I've been looking at nostr marketplace apps such as Shopstr and Plebeian Market and although they're major steps towards seamless shopping experiences with nostr+Bitcoin, I've noticed that there's a very clear absence of a standardized robust product taxonomy.
We're all familiar with how products are categorized and subcategorized on sites like Amazon and Ebay- there's clear universally accepted hierarchical product categorization e.g. on Amazon you have: Electronics -> Computers & Accessories -> Computer Components -> Graphics Cards -> GeForce RTX 40 Series
This is a fixed taxonomy provided and maintained by Amazon which users are bound to. But on nostr marketplaces clients implement a flat user-generated taxonomy using the "d" tag. For instance:
{
"kind": 30402,
"id": "12345.....",
"pubkey": "12345....",
"created_at": ,
"tags": [
[
"alt",
"Product listing: Shirt studs"
],
[
"title",
"Shirt studs"
],
[
"summary",
"Sterling Silver enamel shirt studs or waistcoat studs"
],
[
"t",
"Accessories"
],
[
"t",
"Clothing"
],
[
"t",
"Collectibles"
],This product is categorized using ["t", "Accessories" ], ["t", "Clothing"] etc. This is problematic for a number of reasons:
- Tags can't be bundled into a hierarchy that represents parent -> child e.g. Vehicles -> Cars -> Electric Cars
- Tags can't be given a unique ID (that would prevent splintering due to typos + prevent breaking things in case of renaming)

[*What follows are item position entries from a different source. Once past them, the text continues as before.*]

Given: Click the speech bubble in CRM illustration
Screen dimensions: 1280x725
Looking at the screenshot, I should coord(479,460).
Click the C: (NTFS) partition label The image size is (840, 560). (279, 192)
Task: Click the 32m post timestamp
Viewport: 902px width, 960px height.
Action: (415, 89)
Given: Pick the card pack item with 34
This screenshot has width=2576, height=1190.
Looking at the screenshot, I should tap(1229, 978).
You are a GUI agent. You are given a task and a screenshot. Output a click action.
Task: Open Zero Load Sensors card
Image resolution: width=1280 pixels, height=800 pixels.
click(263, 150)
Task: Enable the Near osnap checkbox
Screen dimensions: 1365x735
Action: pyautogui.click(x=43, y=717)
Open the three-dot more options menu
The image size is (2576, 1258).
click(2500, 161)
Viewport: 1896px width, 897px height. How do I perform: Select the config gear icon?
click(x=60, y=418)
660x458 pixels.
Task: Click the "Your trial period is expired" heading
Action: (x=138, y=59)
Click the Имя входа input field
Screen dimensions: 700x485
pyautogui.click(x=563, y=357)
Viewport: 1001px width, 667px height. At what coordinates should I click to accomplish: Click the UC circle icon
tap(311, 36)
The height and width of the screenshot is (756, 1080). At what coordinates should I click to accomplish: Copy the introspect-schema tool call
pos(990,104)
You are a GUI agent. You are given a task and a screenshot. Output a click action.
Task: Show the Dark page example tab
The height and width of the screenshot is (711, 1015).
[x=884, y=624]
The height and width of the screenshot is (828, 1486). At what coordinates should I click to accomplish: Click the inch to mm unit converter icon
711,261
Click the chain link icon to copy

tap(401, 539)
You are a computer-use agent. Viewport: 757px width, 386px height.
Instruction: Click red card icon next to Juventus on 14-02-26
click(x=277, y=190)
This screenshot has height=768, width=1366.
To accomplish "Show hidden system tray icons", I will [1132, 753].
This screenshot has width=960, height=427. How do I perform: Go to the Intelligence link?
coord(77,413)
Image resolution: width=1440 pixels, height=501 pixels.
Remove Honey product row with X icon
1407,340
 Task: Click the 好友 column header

- There is no normalized spelling e.g. Art can be either "t": "Art" "t": "art" "t": "ART" or "t": "oil painting" "t": "oil-painting" "t": "oil_painting"
- No versioning or updates. If a client decides "Computers" becomes "Computers & Accessories", there's no migration path.
- No metadata possible. You can't attach: description, localized names, associated images/icons, mapping to other taxonomies, SEO keywords etc.
- Cumbersome discoverability: You can't query “Give me all categories”. You'd need to instead fetch every listing event and then loop through all tag values and build a taxonomy from that.
Is this an issue that's been discussed before?
I'm thinking that using NIP-78 Arbitrary custom app data -k 30078 can be a good solution. It's a kind that already exists and is in use as a kind of "junk drawer".
For example, to create a "Vehicles and Parts" parent category - using Google's free taxonomy - you use the following events - root:
{
"kind": 30078,
"pubkey": "<taxonomy-publisher-pubkey>",
"created_at": 1766271000,
"tags": [
["d", "google:888"],
["t", "vehicles"],
["alt", "Product category"]
],
"content": {
"name": "Vehicles & Parts",
"description": "Products related to vehicles, including complete vehicles and their parts and accessories.",
"parent": null,
"i18n": {
"en": "Vehicles & Parts",
"he": "רכב וחלקים",
"es": "Vehículos y repuestos"
},
"mappings": {
"google": "888",
"wikidata": "Q334166",
"schema_org": "Product"
},
"deprecated": false,
"source": "google"
}
}Child:
{
"kind": 30078,
"pubkey": "<taxonomy-publisher-pubkey>",
"created_at": 1766272000,
"tags": [
["d", "google:916"],
["t", "vehicles"],
["alt", "Product category"]
],
"content": {
"name": "Vehicles",
"description": "Self-propelled or towed conveyances used for transportation.",
"parent": "google:888",
"i18n": {
"en": "Vehicles",
"he": "כלי רכב",
"fr": "Véhicules"
},
"mappings": {
"google": "916",
"wikidata": "Q42889"
},
"deprecated": false,
"source": "google"
}
}and so on.
Classified listing can then reference the category via "a" tag:
{
"kind": 30402,
"pubkey": "<seller-pubkey>",
"created_at": 1766273548,
"tags": [
["d", "product_1766262301910_rdbg0"],
["title", "Used Electric Hatchback"],
["price", "2500", "GBP"],
["stock", "1"],
["a", "30078:<taxonomy-publisher-pubkey>:google:919"],
["t", "vehicle"]
],
"content": "Reliable used electric motor vehicle in good condition."
}What do you all think of this? Is this the right direction?
I love information trees so I think the goal is worthy.
afaict the main issue is that in an environment where finding a single note is not guaranteed, finding note that depends on other notes that depends on other notes and so on is going to provide even worse guarantees.